Françoise de Graffigny, Lettres d'une Péruvienne, 1747** - Extrait

Modifié par Clemni

Dans ce roman épistolaire, initialement publié en 1747 et réédité en 1752, Zilia est une jeune Péruvienne capturée par des conquistadors1 espagnols. Séparée de son fiancé Aza, héritier de l'Empire inca, elle lui écrit des lettres. Dans l'extrait qui suit, Zilia vient de recevoir une nouvelle importante : Aza est toujours vivant, libre et traité avec respect par les Espagnols.

Extrait de la lettre II

Mais, hélas ! si tu m’aimes encore, pourquoi suis-je dans l’esclavage ? En jetant mes regards sur les murs de ma prison, ma joie disparaît, l’horreur me saisit et mes craintes se renouvellent. On ne t’a point ravi la liberté, tu ne viens pas à mon secours ; tu es instruit de mon sort, il n’est pas changé. Non, mon cher Aza, au milieu de ces peuples féroces que tu nommes Espagnols, tu n’es pas aussi libre que tu crois l’être. Je vois autant de signes d’esclavage dans les honneurs qu’ils te rendent que dans la captivité où ils me retiennent.

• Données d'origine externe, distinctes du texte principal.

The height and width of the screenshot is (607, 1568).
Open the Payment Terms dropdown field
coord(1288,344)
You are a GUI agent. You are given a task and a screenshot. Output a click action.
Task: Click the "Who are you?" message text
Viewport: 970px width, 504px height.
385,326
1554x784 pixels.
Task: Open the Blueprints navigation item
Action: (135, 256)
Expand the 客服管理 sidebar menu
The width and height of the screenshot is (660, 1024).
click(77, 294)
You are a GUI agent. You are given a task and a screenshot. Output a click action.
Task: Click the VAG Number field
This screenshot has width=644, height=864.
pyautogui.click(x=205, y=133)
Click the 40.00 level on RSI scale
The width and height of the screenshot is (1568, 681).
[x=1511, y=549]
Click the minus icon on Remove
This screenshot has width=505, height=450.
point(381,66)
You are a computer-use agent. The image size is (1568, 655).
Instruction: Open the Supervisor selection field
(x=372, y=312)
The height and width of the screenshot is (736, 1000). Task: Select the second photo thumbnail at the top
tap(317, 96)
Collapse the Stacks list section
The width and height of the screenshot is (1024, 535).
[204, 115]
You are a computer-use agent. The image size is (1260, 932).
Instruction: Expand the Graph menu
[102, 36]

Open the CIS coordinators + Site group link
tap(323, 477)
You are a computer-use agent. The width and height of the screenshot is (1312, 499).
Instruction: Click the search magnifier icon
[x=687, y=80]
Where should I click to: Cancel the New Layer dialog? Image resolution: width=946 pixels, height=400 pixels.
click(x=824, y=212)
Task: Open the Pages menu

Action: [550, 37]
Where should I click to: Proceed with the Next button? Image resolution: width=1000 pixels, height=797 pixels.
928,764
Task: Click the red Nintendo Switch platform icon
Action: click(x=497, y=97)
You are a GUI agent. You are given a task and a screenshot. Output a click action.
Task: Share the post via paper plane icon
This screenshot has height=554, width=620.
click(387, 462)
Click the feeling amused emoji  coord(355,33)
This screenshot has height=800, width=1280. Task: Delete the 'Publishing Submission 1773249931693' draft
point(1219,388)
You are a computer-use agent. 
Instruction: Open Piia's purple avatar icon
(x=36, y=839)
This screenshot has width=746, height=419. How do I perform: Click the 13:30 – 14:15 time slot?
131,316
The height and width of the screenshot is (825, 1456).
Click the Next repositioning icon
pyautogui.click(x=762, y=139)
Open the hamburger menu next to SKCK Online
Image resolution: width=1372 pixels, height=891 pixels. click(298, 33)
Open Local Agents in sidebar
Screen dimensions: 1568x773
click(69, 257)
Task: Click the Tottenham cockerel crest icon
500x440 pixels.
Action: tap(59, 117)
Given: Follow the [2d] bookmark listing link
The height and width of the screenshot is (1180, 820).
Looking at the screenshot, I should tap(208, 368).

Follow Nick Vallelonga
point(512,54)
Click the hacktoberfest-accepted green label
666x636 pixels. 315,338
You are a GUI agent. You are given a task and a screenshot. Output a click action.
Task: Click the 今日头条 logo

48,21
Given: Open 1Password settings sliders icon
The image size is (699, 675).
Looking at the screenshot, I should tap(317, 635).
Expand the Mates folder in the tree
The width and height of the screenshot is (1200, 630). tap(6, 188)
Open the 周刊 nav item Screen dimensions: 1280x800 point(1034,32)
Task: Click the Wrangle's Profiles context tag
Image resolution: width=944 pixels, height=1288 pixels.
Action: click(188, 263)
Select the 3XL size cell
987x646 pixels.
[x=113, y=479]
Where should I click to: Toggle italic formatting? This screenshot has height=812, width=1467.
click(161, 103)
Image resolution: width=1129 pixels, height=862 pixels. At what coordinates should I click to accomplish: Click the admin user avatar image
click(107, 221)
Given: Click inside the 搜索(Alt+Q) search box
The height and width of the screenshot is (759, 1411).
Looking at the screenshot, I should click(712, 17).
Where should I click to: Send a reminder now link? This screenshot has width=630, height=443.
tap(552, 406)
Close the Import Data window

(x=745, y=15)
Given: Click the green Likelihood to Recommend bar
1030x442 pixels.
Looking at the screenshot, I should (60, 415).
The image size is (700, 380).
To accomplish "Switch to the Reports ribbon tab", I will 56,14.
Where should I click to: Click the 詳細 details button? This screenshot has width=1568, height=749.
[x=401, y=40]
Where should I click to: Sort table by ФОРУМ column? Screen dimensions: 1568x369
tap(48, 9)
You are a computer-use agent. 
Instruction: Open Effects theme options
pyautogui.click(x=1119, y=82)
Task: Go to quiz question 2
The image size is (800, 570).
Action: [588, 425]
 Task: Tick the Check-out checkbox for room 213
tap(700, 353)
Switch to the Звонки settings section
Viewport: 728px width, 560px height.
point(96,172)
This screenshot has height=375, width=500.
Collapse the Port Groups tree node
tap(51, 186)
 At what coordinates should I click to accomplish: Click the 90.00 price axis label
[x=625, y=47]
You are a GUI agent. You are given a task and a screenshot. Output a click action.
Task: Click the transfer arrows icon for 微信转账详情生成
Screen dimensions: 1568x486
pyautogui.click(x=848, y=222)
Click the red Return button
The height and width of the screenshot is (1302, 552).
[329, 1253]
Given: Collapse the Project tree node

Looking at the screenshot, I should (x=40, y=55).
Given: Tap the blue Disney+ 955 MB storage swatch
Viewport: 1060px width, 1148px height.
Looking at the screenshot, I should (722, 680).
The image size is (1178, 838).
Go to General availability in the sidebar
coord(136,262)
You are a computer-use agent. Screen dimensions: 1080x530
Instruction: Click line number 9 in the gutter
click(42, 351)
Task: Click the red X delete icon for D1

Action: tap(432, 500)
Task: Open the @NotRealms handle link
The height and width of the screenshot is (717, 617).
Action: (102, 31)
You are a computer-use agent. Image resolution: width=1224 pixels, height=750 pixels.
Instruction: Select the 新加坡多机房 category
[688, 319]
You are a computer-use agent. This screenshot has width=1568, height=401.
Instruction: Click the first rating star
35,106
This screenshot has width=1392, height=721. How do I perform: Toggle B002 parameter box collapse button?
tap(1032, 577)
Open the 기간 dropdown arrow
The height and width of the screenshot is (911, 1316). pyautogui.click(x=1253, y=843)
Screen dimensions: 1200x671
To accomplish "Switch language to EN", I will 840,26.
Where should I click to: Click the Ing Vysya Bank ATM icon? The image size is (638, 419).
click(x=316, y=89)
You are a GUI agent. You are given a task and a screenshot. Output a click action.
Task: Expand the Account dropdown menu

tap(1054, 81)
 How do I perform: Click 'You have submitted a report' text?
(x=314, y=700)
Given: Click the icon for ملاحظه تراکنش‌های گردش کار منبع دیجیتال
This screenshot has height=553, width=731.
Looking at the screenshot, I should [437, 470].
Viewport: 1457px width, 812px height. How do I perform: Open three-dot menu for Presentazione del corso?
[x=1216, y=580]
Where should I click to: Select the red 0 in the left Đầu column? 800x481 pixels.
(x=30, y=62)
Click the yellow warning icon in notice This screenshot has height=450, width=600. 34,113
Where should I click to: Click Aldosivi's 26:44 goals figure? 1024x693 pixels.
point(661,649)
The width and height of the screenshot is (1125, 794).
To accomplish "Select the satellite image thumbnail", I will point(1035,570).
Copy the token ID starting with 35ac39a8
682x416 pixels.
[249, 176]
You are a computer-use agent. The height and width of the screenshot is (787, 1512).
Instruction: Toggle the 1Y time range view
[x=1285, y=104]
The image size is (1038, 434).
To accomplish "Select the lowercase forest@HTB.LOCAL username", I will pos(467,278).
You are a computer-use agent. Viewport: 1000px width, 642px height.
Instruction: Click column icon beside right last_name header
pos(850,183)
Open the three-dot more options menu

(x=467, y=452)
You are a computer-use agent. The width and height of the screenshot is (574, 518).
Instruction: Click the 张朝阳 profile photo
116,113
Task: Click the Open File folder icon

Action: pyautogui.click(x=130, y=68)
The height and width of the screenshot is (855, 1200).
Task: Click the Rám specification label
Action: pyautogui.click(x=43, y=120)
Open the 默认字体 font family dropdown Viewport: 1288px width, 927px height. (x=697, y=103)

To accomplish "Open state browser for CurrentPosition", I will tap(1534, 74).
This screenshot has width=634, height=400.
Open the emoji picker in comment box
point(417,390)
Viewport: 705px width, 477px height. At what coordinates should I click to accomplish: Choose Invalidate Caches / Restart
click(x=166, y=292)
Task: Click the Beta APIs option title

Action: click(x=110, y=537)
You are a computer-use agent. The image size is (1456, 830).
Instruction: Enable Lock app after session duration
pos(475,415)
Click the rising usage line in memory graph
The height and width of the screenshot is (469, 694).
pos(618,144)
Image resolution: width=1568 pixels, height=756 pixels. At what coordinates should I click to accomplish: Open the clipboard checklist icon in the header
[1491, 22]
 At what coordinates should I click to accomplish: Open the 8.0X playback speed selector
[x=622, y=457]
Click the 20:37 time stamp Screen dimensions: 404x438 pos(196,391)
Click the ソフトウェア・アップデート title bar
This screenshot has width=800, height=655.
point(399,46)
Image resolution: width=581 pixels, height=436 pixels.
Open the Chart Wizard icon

Ta bonté te séduit, tu crois sincères les promesses que ces barbares te font faire par leur interprète parce que tes paroles sont inviolables ; mais moi qui n’entends pas leur langage, moi qu’ils ne trouvent pas digne d’être trompée, je vois leurs actions.

Tes sujets les prennent pour des dieux, ils se rangent de leur parti. Ô mon cher Aza, malheur au peuple que la crainte détermine ! Sauve-toi de cette erreur, défie-toi de la fausse bonté de ces étrangers. Abandonne ton empire, puisque l’Inca Viracocha2 en a prédit la destruction.

Achète ta vie et ta liberté au prix de ta puissance, de ta grandeur, de tes trésors ; il ne te restera que les dons de la nature. Nos jours seront en sûreté.

Riches de la possession de nos cœurs, grands par nos vertus, puissants par notre modération, nous irons dans une cabane jouir du ciel, de la terre et de notre tendresse.

Tu seras plus roi en régnant sur mon âme qu’en doutant de l’affection d’un peuple innombrable. Ma soumission à tes volontés te fera jouir sans tyrannie du beau droit de commander. En t’obéissant, je ferai retentir ton empire de mes chants d’allégresse ; ton diadème3 sera toujours l’ouvrage de mes mains, tu ne perdras de ta royauté que les soins et les fatigues.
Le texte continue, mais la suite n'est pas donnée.